Social Media Policy in Your Code of Conduct

How to address social media behavior in your code of conduct. Covers the boundary between personal and project accounts, cross-platform enforcement, and reputation protection.

Scope

Detailed Explanation

Social Media Policy in Your Code of Conduct

Social media creates unique challenges for code of conduct enforcement.

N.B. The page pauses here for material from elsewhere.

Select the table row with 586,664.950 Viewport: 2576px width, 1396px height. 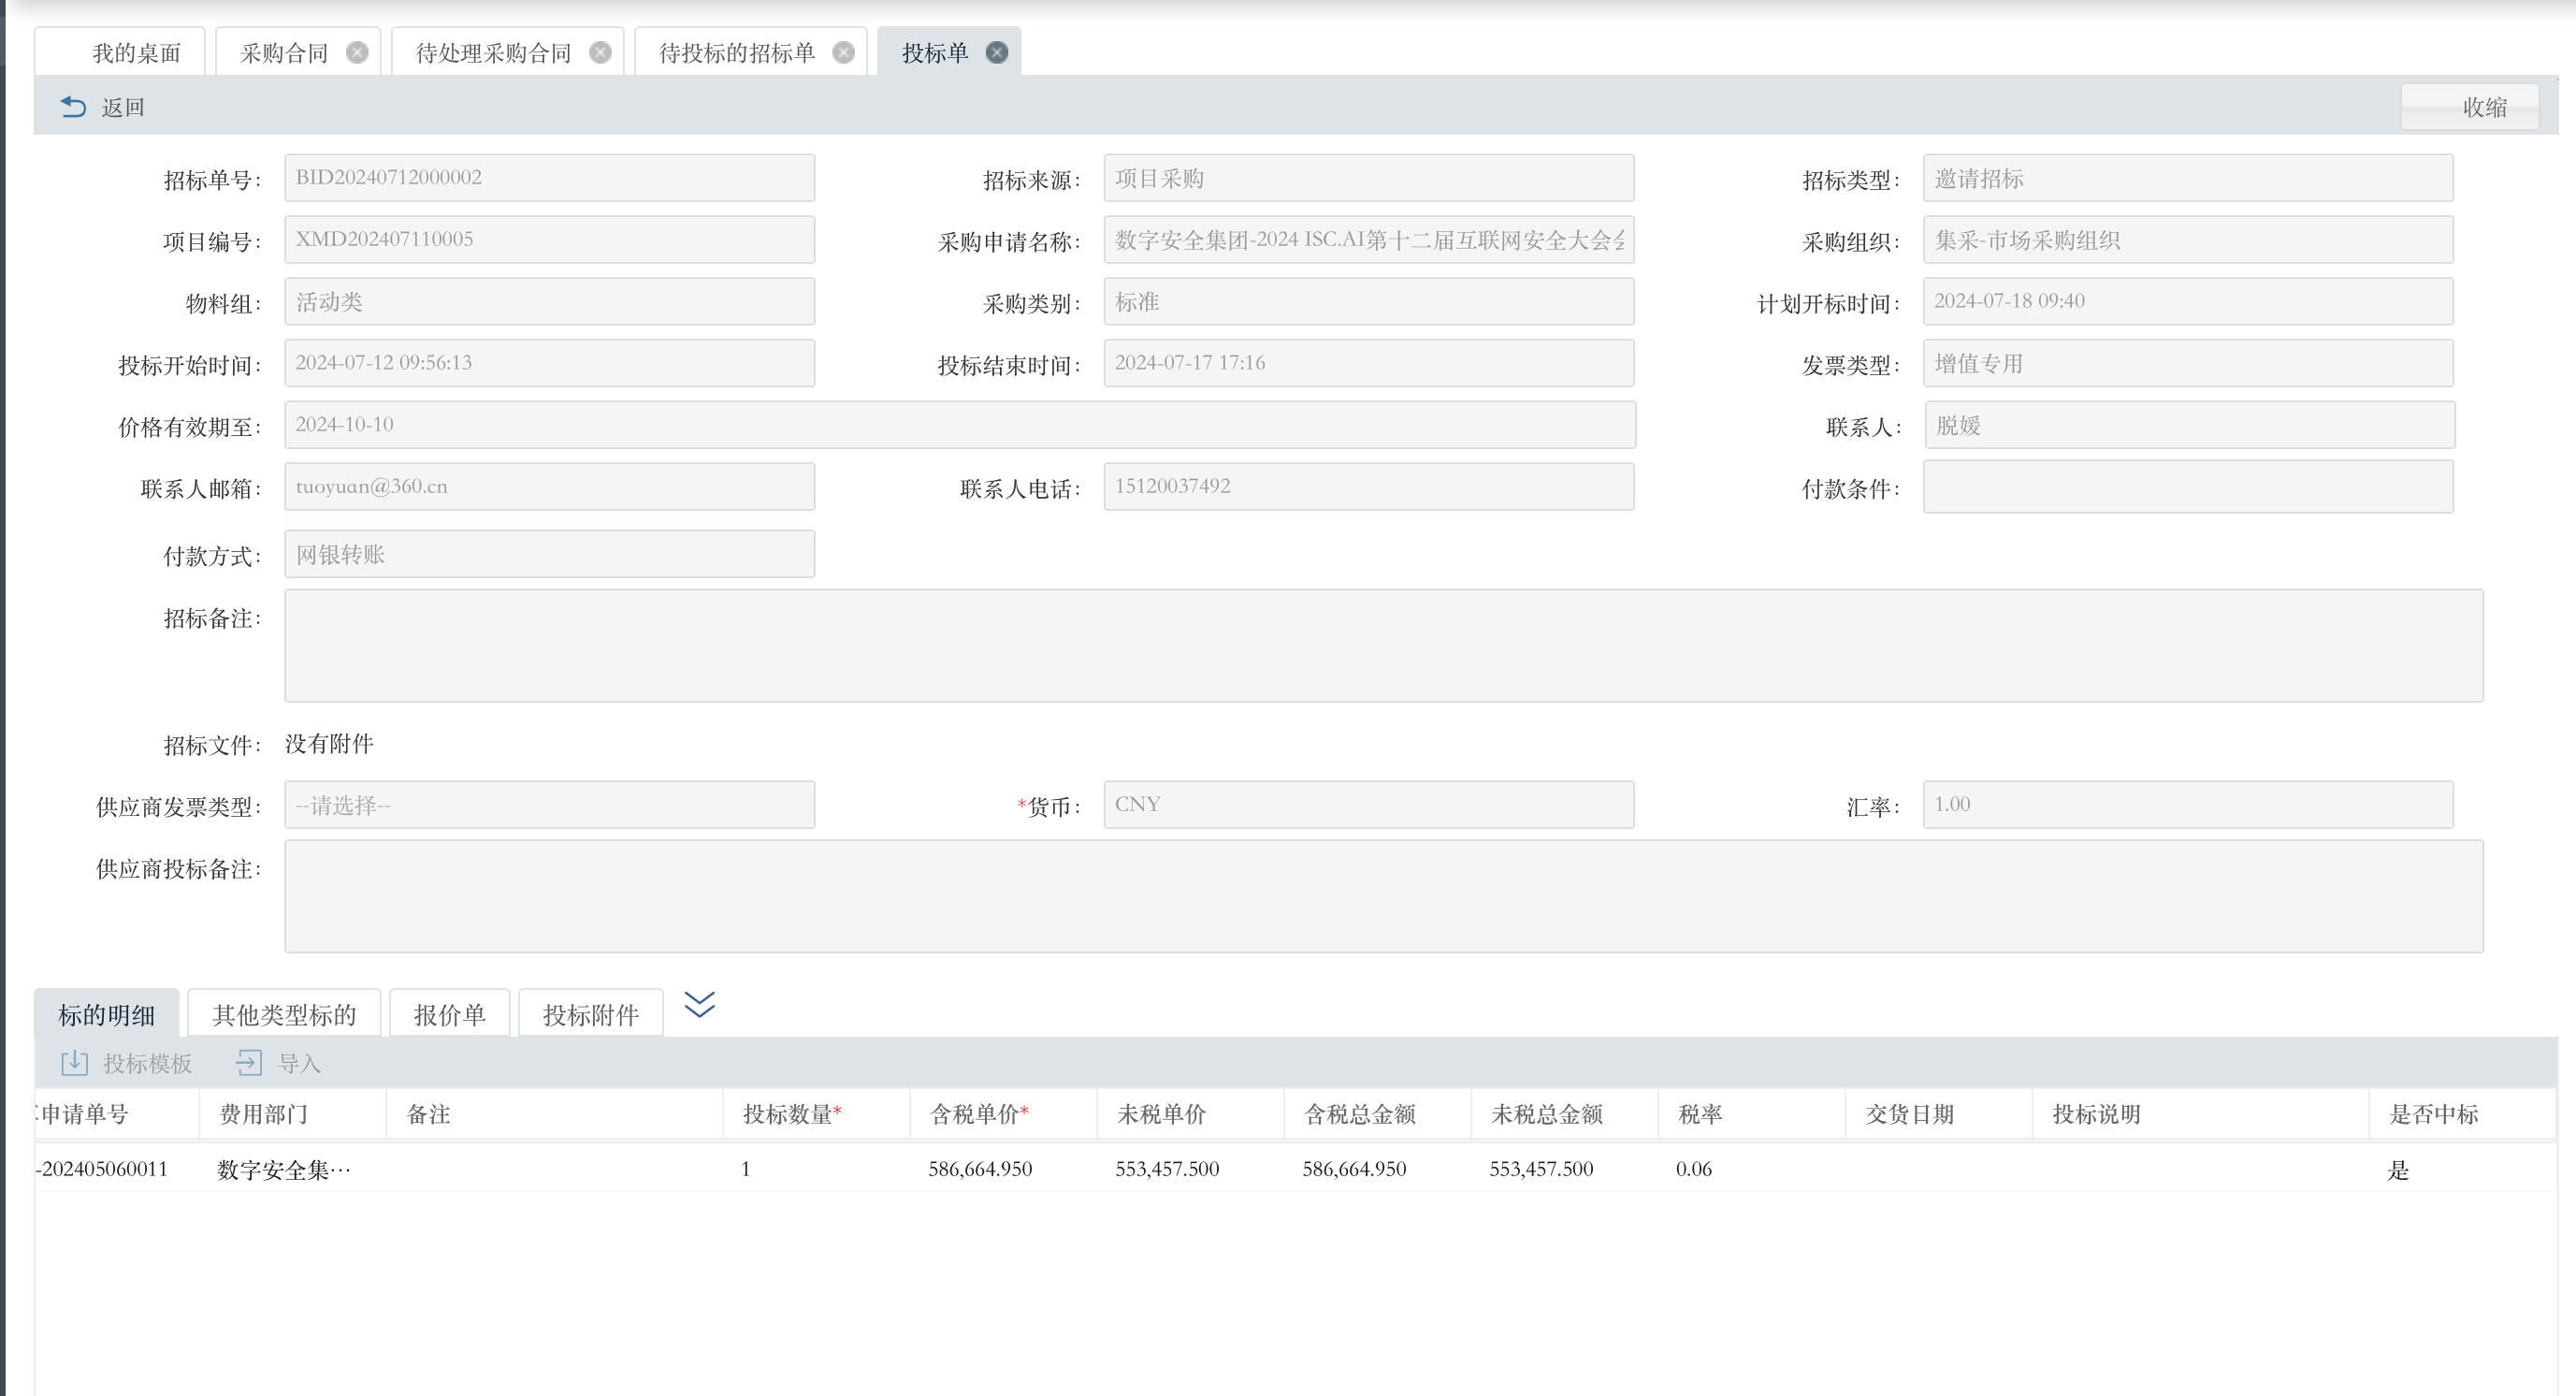coord(980,1169)
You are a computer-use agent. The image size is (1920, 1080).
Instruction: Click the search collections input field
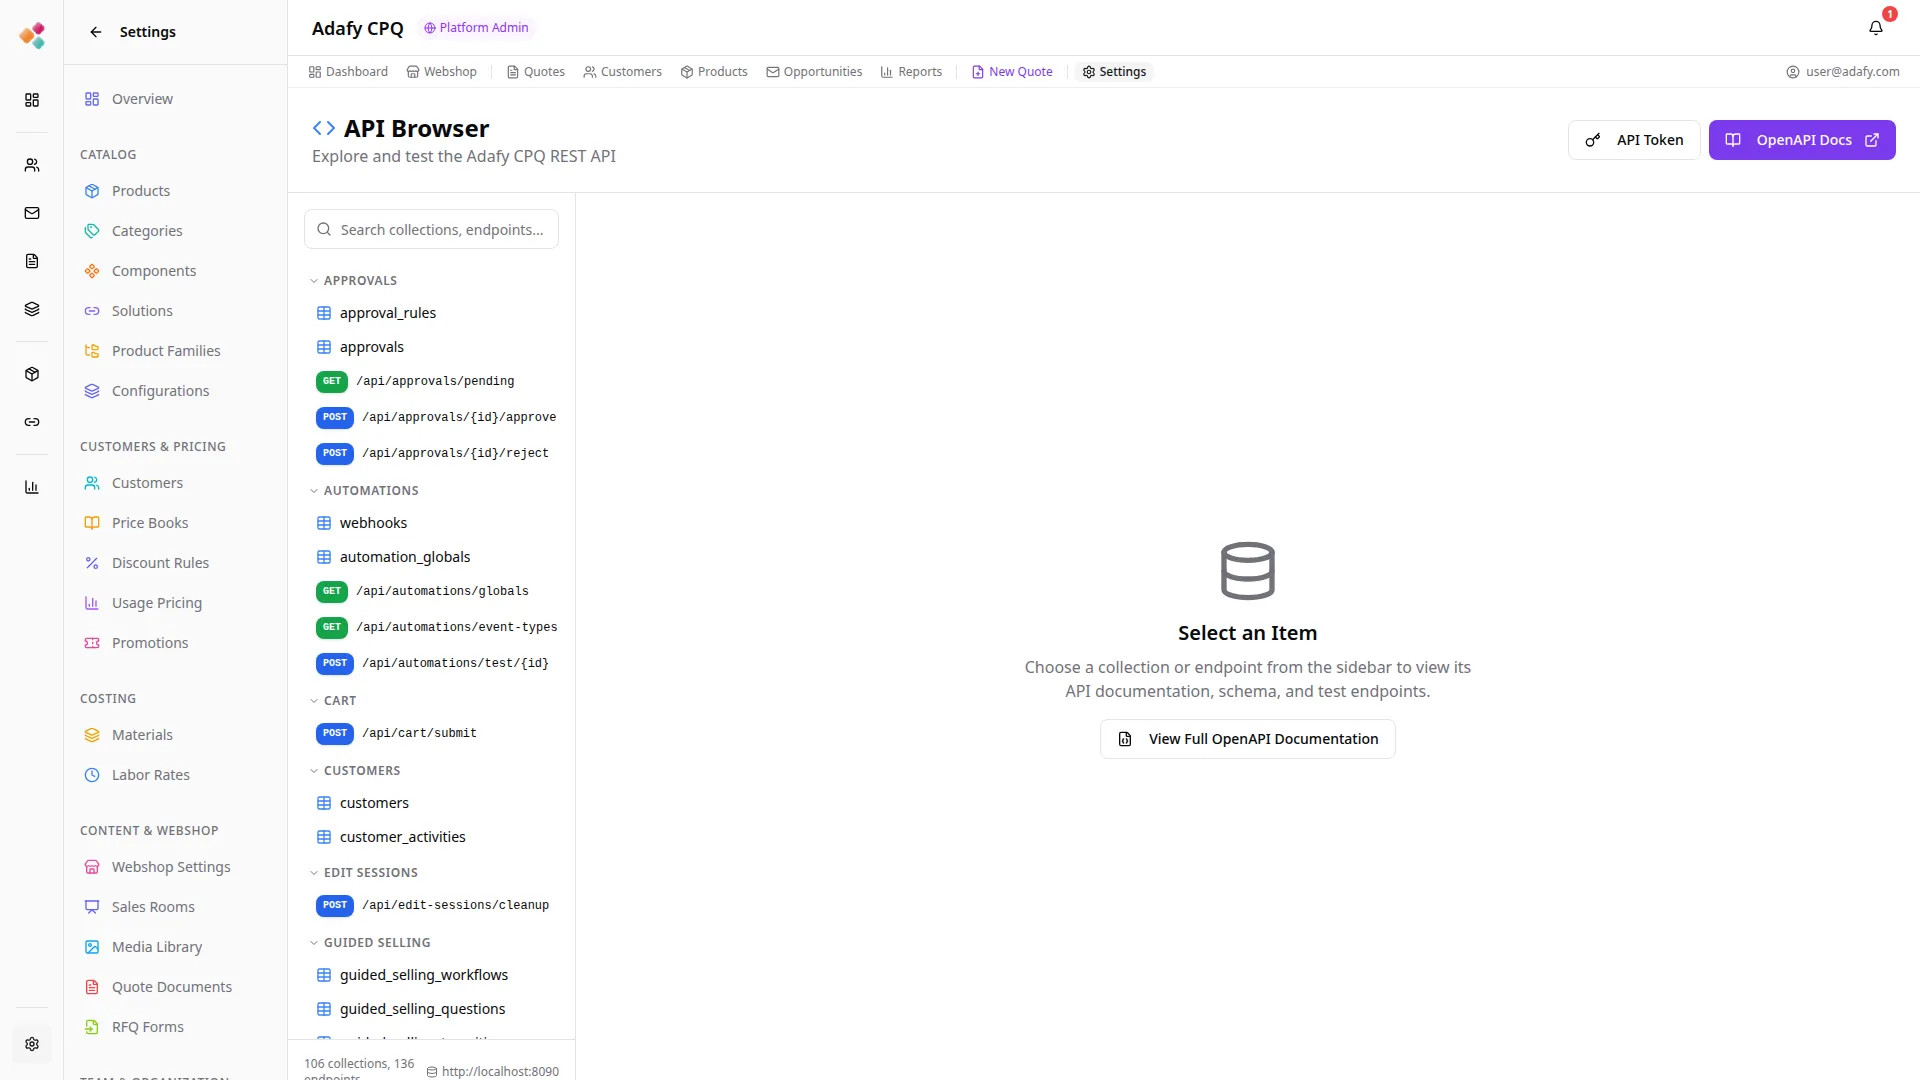(431, 229)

Community members interact across multiple platforms, and the line between personal and project-related speech is often blurry.

The Core Question

When does someone's social media behavior fall under your code of conduct?

Clearly in scope:

  • Posts from official project accounts
  • Comments in project-specific hashtags or channels
  • Using project role/title to lend authority to personal opinions
  • Direct harassment of community members on any platform

Clearly out of scope:

  • Personal opinions on unrelated topics
  • Private conversations not involving community members
  • Content on platforms unrelated to the project

Gray areas (require judgment):

  • Subtweeting about community members without naming them
  • General negativity about the project's technology choices
  • Political opinions that make some community members uncomfortable
  • Sharing project internal discussions publicly

Recommended Policy Language

## Social Media and Online Conduct

This Code of Conduct applies to social media when:
- Using official project accounts or channels
- Speaking as a representative of the project
- Directly referencing or engaging with community members
  in a way that violates our standards
- Using project authority to intimidate or harass

This Code of Conduct does not apply to:
- Personal opinions on unrelated topics
- Private conversations not involving community members

Cross-Platform Enforcement

When violations happen on platforms you do not control:

  1. Document — Screenshot and save the content
  2. Assess — Determine if it falls within CoC scope
  3. Communicate — Contact the person through project channels
  4. Enforce — Apply the same tiers as in-community violations
  5. Note limitations — You cannot moderate external platforms

Practical Guidelines

  • Do address harassment that targets community members, regardless of platform
  • Do enforce when project authority is used to intimidate
  • Do not police personal opinions on unrelated matters
  • Do not surveil community members' social media activity
  • Do provide guidance on representing the project professionally

Use Case

Communities with active social media presences that need clear boundaries around when online behavior outside official project spaces falls under their code of conduct's jurisdiction.